The football kit thing didn't actually bother me as such. I was just thinking about how my partner might feel as I know new dad's can feel pushed out quite easily. I realise my dad didn't mean this with any malice he just got excited.

I will be revisiting the baby items once we're all moved in as I think that is great advice and will help them to feel needed.

I welcome all advice, after all when you use a forum you're opening yourself up to all opnions and looking at others views helps us grow.

OP posts:
Luckyelephant1 · 20/03/2021 21:06

It sounds like your parents are just trying to help as much as possible but slightly forgetting you and your partner are adults. They seem very supportive ie having you both live there, mum cleaning your place etc which is way better than having them not give a crap at all, and I reckon you'll really appreciate support once the baby is here. Also don't forget if you went through really bad depression they will have been affected by this too and keen to make sure you don't sink into it again.

That said, setting some boundaries isn't a bad idea. What was your dad's reaction after you said you'd be moving out?

PinkRose04 · 20/03/2021 21:17

Sorry i'm not sure how to direct comments to usernames.

We have lived together for a while and only moved back to each others parents in Nov 2020 so we haven't been at each others parents houses for very long. I should have mentioned that as I know I would be thinking along the same lines as others such as why are they having a baby when they don't have their own place. I was trying to provide some backstory into why I could be oversensitive to their comments or potential take over.

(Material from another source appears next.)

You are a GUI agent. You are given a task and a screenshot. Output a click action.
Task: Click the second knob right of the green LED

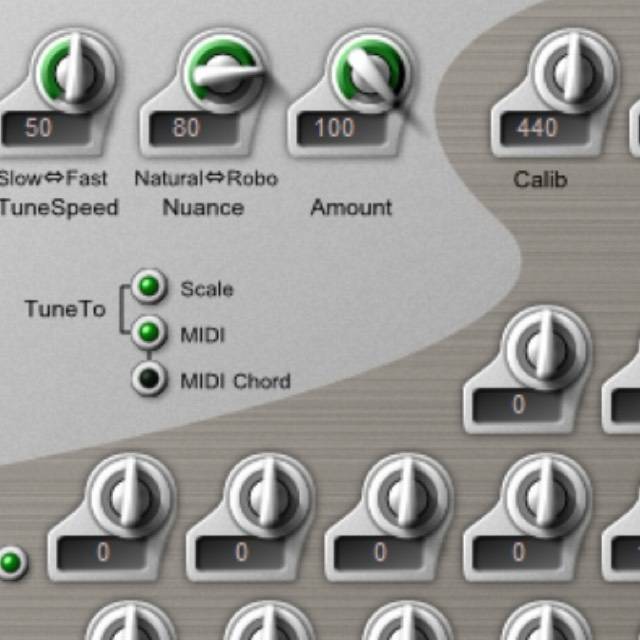pyautogui.click(x=270, y=497)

I do not think it's right to purposely raise a baby under someone else's roof and I don't intend to stay with my parents. Not because I don't love them but because it is hard to be seen as adult when you're living with your parents.

I have a job and some savings that I will be using towards the place, my partner recently got a well paying new role that he hopes to start in april. Looking at moving in June so he has 3 months worth of payslips .
We can only afford to rent . So he will be doing his bit financially aswell

My dad seemed a bit upset about me moving out.

OP posts:
PinkRose04 · 20/03/2021 21:18

I live with my parents my partner lives with his again only temp

OP posts:
PinkRose04 · 20/03/2021 21:25

It has helped me see things from their point of view though so thank you for taking the time to give advice. Some good ideas here that I can use going forward

OP posts:
MiddleParking · 20/03/2021 21:27

To be honest I think it’s a bit much to move back in with your parents without your partner and then complain that they’re not giving you enough recognition as a financially independent adult with a partner.